Quanto custa deixar um imóvel vazio na Grande Porto Alegre?

Tem uma conta que muitos proprietários fazem quando um imóvel fica desocupado: “Pelo menos, enquanto não alugo, não tenho grandes despesas.”

Na prática, não é bem assim.

Um apartamento vazio continua gerando condomínio, IPTU, taxas, manutenção e, dependendo da situação, contas mínimas de serviços. Só que existe um custo ainda maior e menos visível: o aluguel que deixa de entrar.

É por isso que, quando alguém me pergunta quanto custa deixar um imóvel vazio na Grande Porto Alegre, eu prefiro não olhar apenas para os boletos. Vacância tem dois custos: o dinheiro que sai e a renda que não entra.

E a soma pode surpreender.

O condomínio não fica vazio junto com o apartamento

Imagine um apartamento fechado há três meses. Ninguém usa o elevador para chegar até ele, ninguém toma banho ali e as luzes estão apagadas.

Ainda assim, o prédio continua funcionando.

Há limpeza das áreas comuns, elevadores, portaria quando existente, manutenção, seguro, iluminação, administração, conservação e uma série de despesas que pertencem ao condomínio como um todo.

O Código Civil estabelece como dever do condômino contribuir para as despesas do condomínio na proporção de sua fração ideal, salvo disposição diferente na convenção.
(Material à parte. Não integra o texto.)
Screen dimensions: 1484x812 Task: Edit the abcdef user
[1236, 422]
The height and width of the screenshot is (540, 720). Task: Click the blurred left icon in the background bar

Em outras palavras, deixar o apartamento desocupado não elimina a obrigação condominial.

Esse é um ponto importante porque, durante uma locação, parte das despesas ordinárias costuma ser atribuída ao inquilino conforme a legislação e o contrato. Sem locatário, porém, não há com quem dividir essa conta: o proprietário continua responsável perante o condomínio.

A Lei do Inquilinato também faz uma distinção relevante entre despesas ordinárias e extraordinárias. As extraordinárias são de responsabilidade do locador durante a locação. Já as ordinárias podem ser atribuídas ao locatário nos termos legais. Com o imóvel vazio, essa diferença perde boa parte do efeito prático para o caixa do proprietário: a cobrança continua chegando.
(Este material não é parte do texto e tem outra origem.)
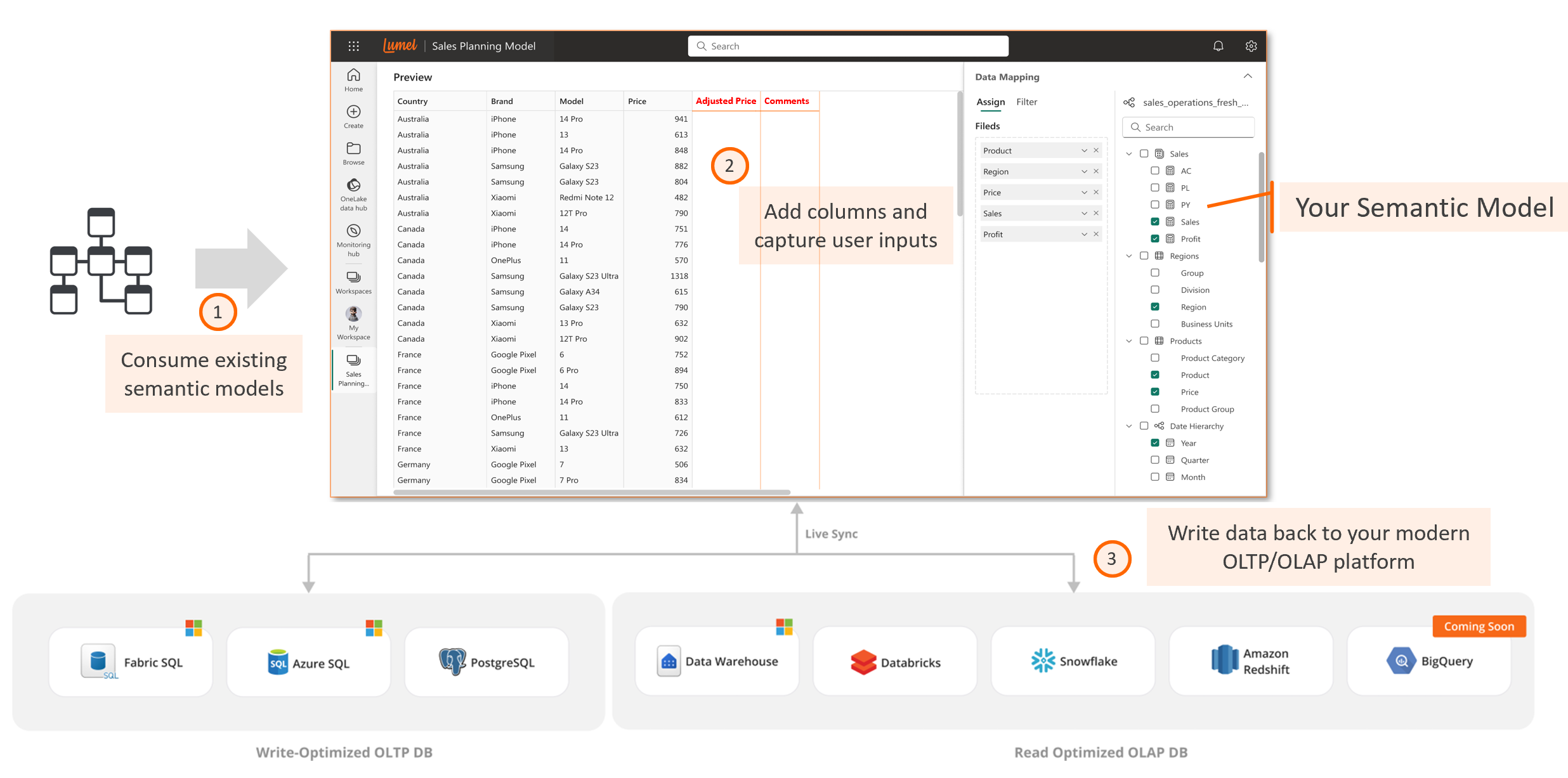Viewport: 1568px width, 778px height.
Task: Remove the Price field mapping
Action: tap(1096, 193)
IPTU também continua correndo

O mesmo raciocínio vale para o IPTU.

Um imóvel não deixa de ser tributado porque está sem morador. Em Porto Alegre, o IPTU residencial é calculado de forma progressiva, por faixas de valor venal. Para 2026, as alíquotas residenciais divulgadas pela Prefeitura partem de 0% na faixa inicial e avançam progressivamente até 0,85%, conforme o valor venal.
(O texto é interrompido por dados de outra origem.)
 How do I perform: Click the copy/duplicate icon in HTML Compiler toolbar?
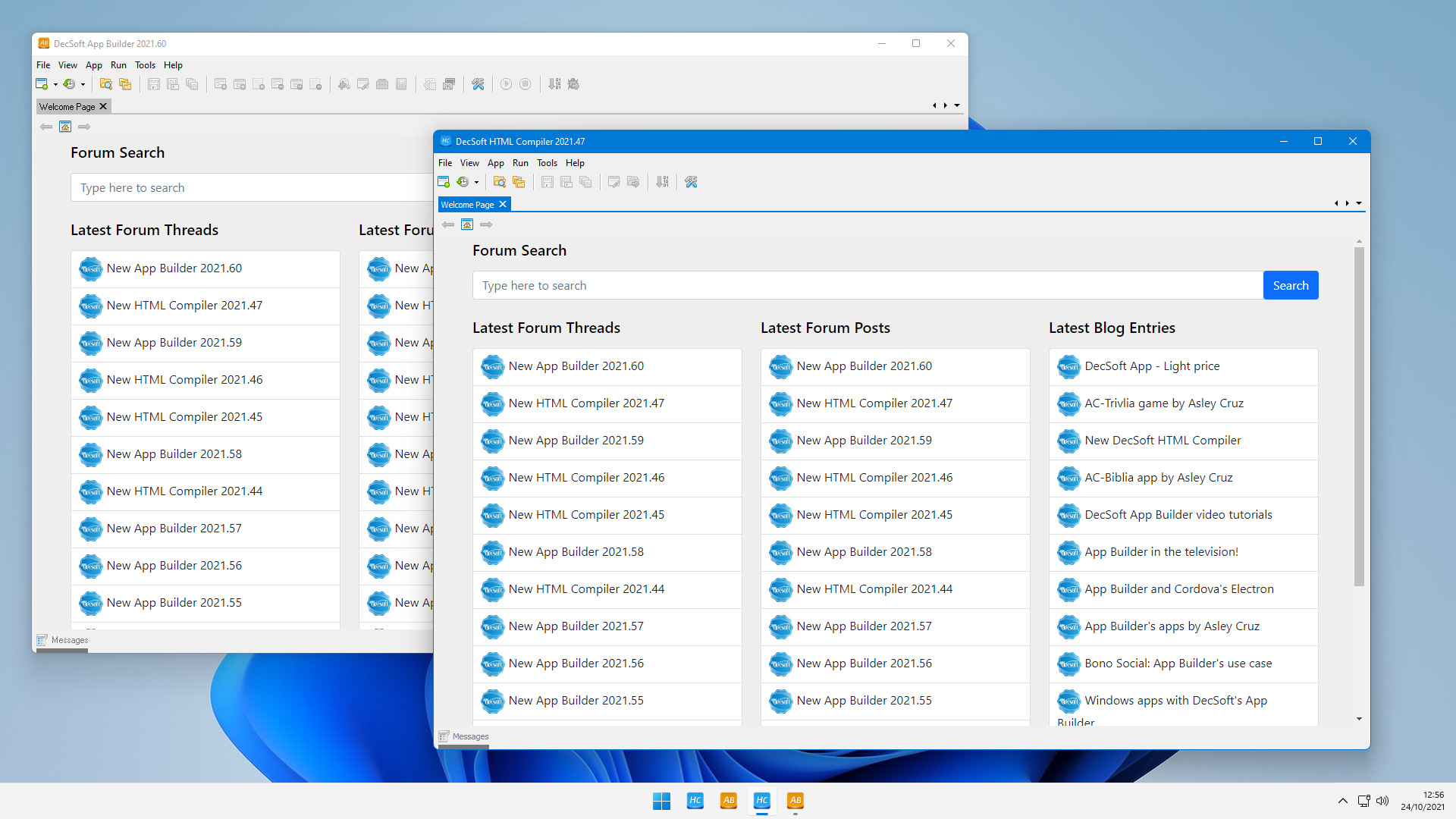[518, 181]

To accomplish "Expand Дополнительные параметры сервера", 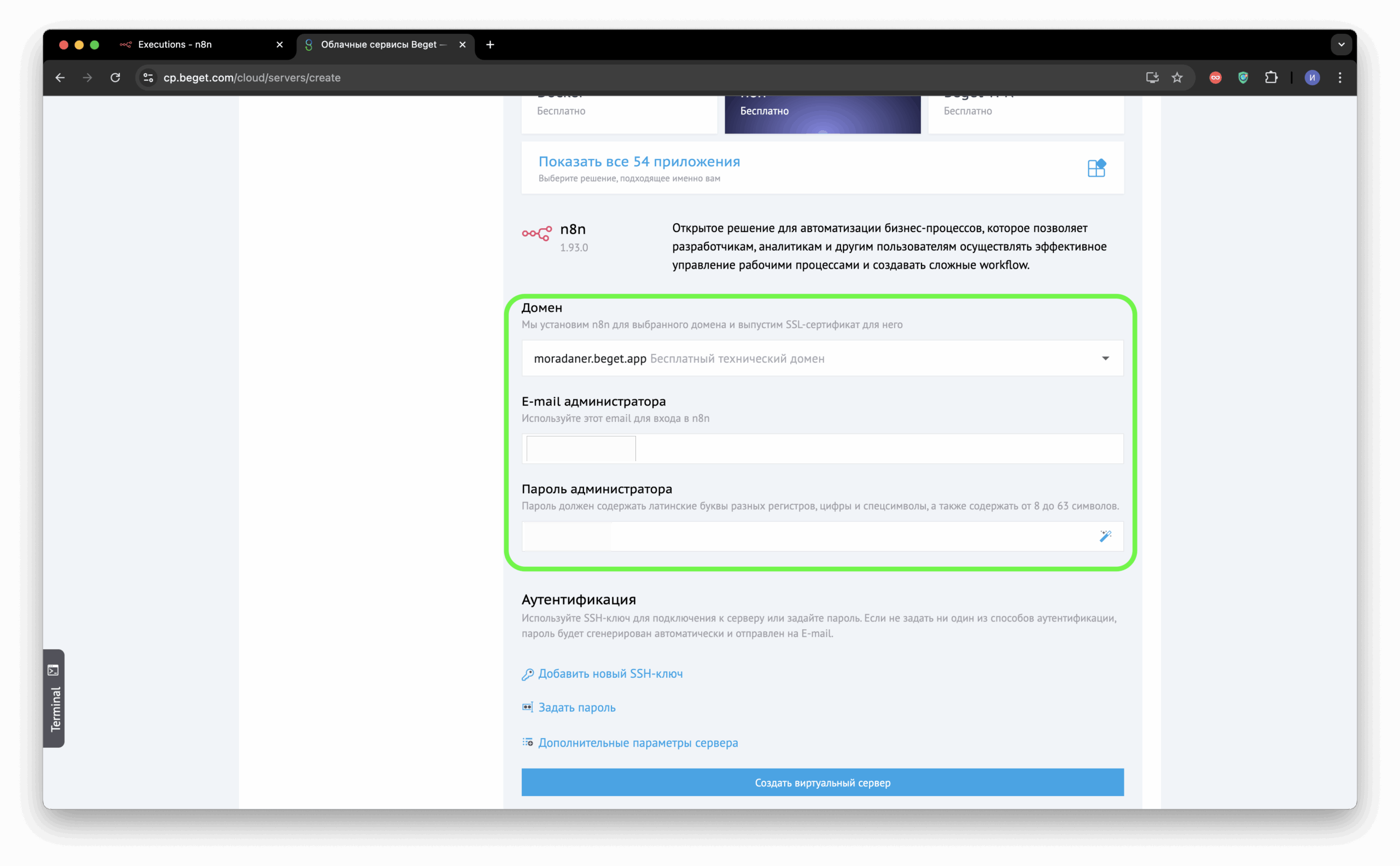I will pos(637,743).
A própria Prefeitura dá um exemplo bastante útil: para um imóvel residencial com valor venal de R$ 500 mil, o IPTU calculado pelas faixas informadas resulta em R$ 1.959,35. Isso equivale a aproximadamente R$ 163 por mês quando simplesmente dividimos o imposto anual por 12 — antes de considerar a Taxa de Coleta de Lixo, que possui cálculo próprio.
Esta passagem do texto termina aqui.